Friday, February 12, 2010

I DONT HEART VELCRO!!!! ARGGGG!!!

The project was coming along wonderfully. I had modified the pattern for the cell phone case my little girl requested once she saw my camera case from yesterday. She wanted it to be the same material i had been working on for her pillow. So I decided to use parts of 2 of the squares that I had not squared yet. Hence, the whole thing form start to finish was taking about a half hour, plenty of time for me to start dinner before they got back form a group meeting. Just as I was finishing and trying to iron the flap seams into submission, IT happened.

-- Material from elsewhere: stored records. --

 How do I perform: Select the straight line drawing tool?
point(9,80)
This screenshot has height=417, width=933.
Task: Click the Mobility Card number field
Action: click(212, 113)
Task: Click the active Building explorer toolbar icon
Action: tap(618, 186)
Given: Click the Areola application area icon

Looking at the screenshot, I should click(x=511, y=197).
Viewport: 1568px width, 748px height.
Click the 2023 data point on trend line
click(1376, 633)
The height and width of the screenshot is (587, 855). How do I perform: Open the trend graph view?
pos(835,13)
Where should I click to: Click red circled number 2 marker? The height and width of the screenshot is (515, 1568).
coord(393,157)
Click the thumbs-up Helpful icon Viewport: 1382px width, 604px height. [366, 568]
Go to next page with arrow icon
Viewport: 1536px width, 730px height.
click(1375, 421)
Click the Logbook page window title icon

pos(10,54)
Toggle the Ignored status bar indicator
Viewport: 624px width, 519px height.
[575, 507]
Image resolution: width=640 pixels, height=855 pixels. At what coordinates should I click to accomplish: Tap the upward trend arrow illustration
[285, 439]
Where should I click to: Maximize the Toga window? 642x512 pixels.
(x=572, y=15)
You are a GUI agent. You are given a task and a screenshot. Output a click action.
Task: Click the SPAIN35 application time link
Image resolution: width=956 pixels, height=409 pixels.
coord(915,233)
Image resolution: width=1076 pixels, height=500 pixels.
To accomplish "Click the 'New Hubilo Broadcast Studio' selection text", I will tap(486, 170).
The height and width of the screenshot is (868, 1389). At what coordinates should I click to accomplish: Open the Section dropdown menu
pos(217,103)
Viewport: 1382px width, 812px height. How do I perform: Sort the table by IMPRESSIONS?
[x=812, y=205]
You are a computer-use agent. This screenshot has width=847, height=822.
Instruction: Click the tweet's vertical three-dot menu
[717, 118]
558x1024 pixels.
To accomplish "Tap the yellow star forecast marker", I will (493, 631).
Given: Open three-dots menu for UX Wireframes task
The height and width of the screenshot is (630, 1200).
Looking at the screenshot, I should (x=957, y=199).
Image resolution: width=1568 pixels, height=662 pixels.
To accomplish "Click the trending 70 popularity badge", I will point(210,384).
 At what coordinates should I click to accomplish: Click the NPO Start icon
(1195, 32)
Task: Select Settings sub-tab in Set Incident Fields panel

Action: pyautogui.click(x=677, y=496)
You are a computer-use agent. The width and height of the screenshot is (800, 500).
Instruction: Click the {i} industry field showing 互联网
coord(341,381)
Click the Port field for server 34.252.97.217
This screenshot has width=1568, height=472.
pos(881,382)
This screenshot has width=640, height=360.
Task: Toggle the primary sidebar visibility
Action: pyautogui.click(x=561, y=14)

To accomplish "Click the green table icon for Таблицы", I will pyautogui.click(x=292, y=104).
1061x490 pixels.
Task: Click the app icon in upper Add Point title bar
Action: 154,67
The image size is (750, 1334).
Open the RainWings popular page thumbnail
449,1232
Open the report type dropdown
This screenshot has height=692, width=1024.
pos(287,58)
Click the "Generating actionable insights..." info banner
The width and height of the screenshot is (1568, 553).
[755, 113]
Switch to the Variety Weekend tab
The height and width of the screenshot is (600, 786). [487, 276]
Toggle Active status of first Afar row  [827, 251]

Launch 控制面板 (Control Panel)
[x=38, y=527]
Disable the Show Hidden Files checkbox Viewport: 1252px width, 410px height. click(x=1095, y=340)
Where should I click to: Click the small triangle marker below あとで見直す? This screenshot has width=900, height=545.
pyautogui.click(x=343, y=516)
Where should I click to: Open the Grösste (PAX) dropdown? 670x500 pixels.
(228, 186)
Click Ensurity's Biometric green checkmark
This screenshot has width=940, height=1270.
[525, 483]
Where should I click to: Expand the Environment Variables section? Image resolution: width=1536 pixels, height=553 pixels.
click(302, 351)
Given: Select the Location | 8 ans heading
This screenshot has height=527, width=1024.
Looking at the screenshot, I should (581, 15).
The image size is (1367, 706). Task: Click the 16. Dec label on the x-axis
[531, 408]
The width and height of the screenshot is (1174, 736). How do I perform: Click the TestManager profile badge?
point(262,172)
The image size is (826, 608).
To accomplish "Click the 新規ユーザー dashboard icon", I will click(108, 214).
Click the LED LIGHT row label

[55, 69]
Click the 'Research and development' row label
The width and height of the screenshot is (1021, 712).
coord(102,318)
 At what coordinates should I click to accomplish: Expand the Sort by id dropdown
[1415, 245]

You know what I mean; the IT that makes you want to say "SSSSHHH*******". I had pressed the velcro. I got a small sick feeling in my gut. The sticky part was completely gone. I thought maybe it wasnt as bad as it seemed so I tried to connect the two parts anyway. The sewing gods laughed. So I had to pull out the old SR (seam ripper; synonymous with grim reaper). Ok I was refocused. I'll just hand stitch it, no problem. My kid wont even notice the black remnants that wont come off. I got right at it. Thimble in my quilting basket by my bed, I will go barefingered for this little task. I finished in record time. I auditioned the close and ........ WTFFFFFFFFFF???? I had sewn the wrong piece. I now have two sticky pieces and no fuzzy piece. I looked around for the camera. This had to be a prank. The little faux pas* had already caused the half hour project to take forty five minutes. Alas, I perservere. Voila! ... the proof, pics:




*So my lovely mature 17 year old has an excellent vocabulary and has been known to read the dictionary and use a new word everyday. She is so concerned with words that she makes up completely convincing words and phrases the either dont exist or are completely nonsensical. She has even fooled an educated adult now and again (but not me... lol). So anyway, the other day we were playing Scrabble and I kinda slid in the word "faux" on her (not above the occasional challenge to the rules). So she goes, "foux" like fox with an extra vowel. I said no "faux" like "faux fur" meaning fake. She got this wierd look on her face, sort of blank but sad but disgusted. Then she looked me in the eye and said, "Mama, you mean to tell me all this time I thought I had some kind of fancy animal hair jacket because when Daddy bought it there was a big tag that said "faux fur" and all I got is a fake fur...manmade????!!! I thought I was gonna have cramps I laughed so hard. Kids... you havent lived without them.